George's storyGeorge Olali is HIV positive and one of 23 AMREF-trained community health workers in Nairobi’s Kibera slum trained to recruit locals for HIV testing, offer counseling, and enforce adherence to treatment routines.
George was diagnosed with HIV about 10 years ago; for the past three years he has been on an anti-retroviral therapy regimen. He is committed to eliminating the stigma associated with the disease, aversion to routine testing, and inconsistent use of anti-retrovirals (ARVs).
AMREF trained George as both a counselor and peer educator. At the Kibera Clinic, he comforts patients awaiting and following both HIV/AIDS testing and treatment, conducts individual and group therapy sessions, and supports the Treatment Literacy Program run by AMREF which addresses proper ARV use, side-effects, nutrition, and basic homecare skills.
His most meaningful work, though, is his pavement-stomping outreach to those community members lacking the initiative, awareness, or healthiness to seek out the clinic’s services. George and his team penetrate the community to “educate…and encourage people to come and seek voluntary counseling and testing services, which are offered free of charge at the center."

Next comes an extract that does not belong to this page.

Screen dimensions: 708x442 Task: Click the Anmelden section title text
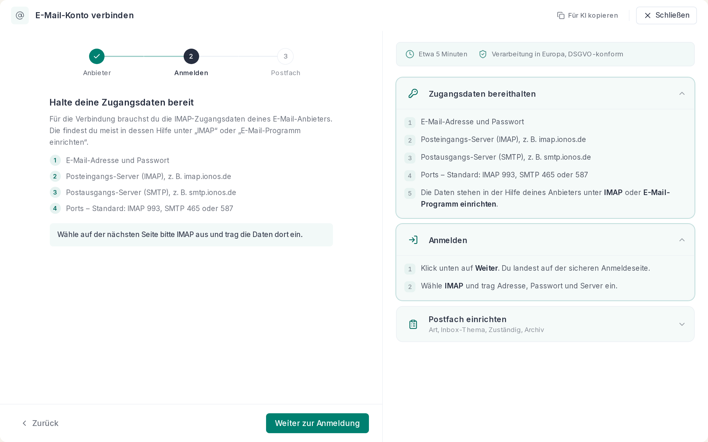448,240
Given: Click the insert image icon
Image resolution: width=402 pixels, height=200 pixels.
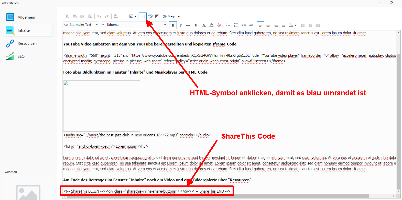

George also makes house calls to those too sick to travel – he checks up on patients, discusses side-effects of treatment, answers patient questions, trains friends and family in proper homecare practices, and, "[most] importantly, we ensure that everyone takes their medicine on time."
"We are like one big family,"
says George, of the people who have been reached through AMREF's HIV Community Health Program in Kibera
. Since launching the program, the Clinic has observed a jump in the numbers of those getting tested, enrolling in ARV treatment, and adhering to their regimens.